Ha sido un bonito cumpleaños, le han regalado la muñeca que esperaba y ha nevado todo el día. María cierra los ojos con fuerza para concentrarse en ese instante en el que, con dos espasmos, saca de la cama el frío que queda dentro. Su madre la envuelve en sábanas hasta que no queda hueco por el que escape el calor. Luego la besa, sonríe, y sale de la habitación en silencio.
Le gusta dormirse observando la sombra de Mamá aparecer y desaparecer sobre la línea de luz bajo la puerta. Ese parpadear negro la ha calmado desde que era bebé, pues mete en la habitación la figura omnipotente que la protege de todo.
Hoy, desde su canelón de franela, ve surgir dos círculos brillantes en un rincón de la estancia oscura y gira la cabeza por instinto. Entra algo de claridad de la luna, reflejada desde la nieve, a través de la cortina azul.
Las esferas son los dos ojos de un viejo enjuto, encajado entre las paredes de la esquina, y miran a María.
La pequeña quiere gritar, pero solo emite un gemido agudo con el poco aire que le queda dentro.

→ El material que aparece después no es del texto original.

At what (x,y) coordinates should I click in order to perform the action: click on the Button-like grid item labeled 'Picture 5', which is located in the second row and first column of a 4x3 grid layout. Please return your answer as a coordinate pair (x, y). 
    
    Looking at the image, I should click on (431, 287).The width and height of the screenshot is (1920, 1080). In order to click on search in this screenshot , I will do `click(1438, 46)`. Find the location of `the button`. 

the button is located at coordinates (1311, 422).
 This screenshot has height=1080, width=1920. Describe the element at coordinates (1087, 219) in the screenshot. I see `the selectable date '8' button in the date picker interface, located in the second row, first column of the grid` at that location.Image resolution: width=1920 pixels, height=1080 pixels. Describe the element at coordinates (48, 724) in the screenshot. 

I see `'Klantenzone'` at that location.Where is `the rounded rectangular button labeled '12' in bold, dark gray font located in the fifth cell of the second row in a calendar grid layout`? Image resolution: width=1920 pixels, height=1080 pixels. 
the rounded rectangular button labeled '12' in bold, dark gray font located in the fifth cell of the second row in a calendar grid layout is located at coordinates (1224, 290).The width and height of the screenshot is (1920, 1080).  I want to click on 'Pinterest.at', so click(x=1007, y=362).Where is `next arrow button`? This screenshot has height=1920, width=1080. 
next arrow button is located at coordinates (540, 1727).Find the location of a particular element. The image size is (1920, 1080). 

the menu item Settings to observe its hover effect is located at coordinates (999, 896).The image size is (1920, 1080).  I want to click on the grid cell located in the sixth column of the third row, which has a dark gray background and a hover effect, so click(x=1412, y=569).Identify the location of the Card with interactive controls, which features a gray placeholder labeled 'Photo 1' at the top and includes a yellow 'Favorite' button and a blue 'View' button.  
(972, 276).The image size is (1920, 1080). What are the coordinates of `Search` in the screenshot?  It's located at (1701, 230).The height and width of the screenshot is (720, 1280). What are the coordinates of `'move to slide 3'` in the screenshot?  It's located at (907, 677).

Su madre la ha aprisionado tanto en las sábanas que ni siquiera puede separar los brazos del torso cuando intenta moverse. Su cara desnuda está expuesta. No es capaz de retirar la vista de los ojos de aquel hombre. A María le asedian la mente espíritus negros de cuentos que no quiso oír, ladridos del perro que años atrás le saltó a la cara, el fuego eterno del que le hablan en catequesis y quema la piel. Todo a la vez se une en una bruma densa que trepida alrededor de la cara de cera del ser. Quiere creerse dormida, pero el viejo es mucho más real que el miedo de las pesadillas más certeras. El ente acerca su cabeza sin pupilas hacia la pequeña con un crepitar sordo de bolsa de papel y la luz vuelve azul su piel blanca y agrietada. Como una bomba de miedo, explota entonces en la garganta de María, y no en otro sitio, un chillido roto y agudo.
Su madre atraviesa la puerta y enciende la luz, asustada, temiendo como solo las madres temen, cuando temen por sus hijos. María, cielo, qué pasa. La niña tiembla y llena de sudor helado las sábanas que minutos antes han sido refugio y luego cárcel. Su madre lee en su gesto algo que no ha visto en ella antes. Estás empapada, si no has tenido tiempo de dormirte. María sigue atenta a la esquina vacía, ella la sabe habitada. Mamá apaga la luz de la habitación y deja encendidas las del resto de la casa, no piensa dormirse cuando cierra la puerta y se tumba con su hija.
Sin embargo, cae rendida antes de encontrar palabras de consuelo que pronunciar.
Fría e inmóvil, como una niña disecada, María observa las sombras bajo la puerta que tantas veces la han tranquilizado.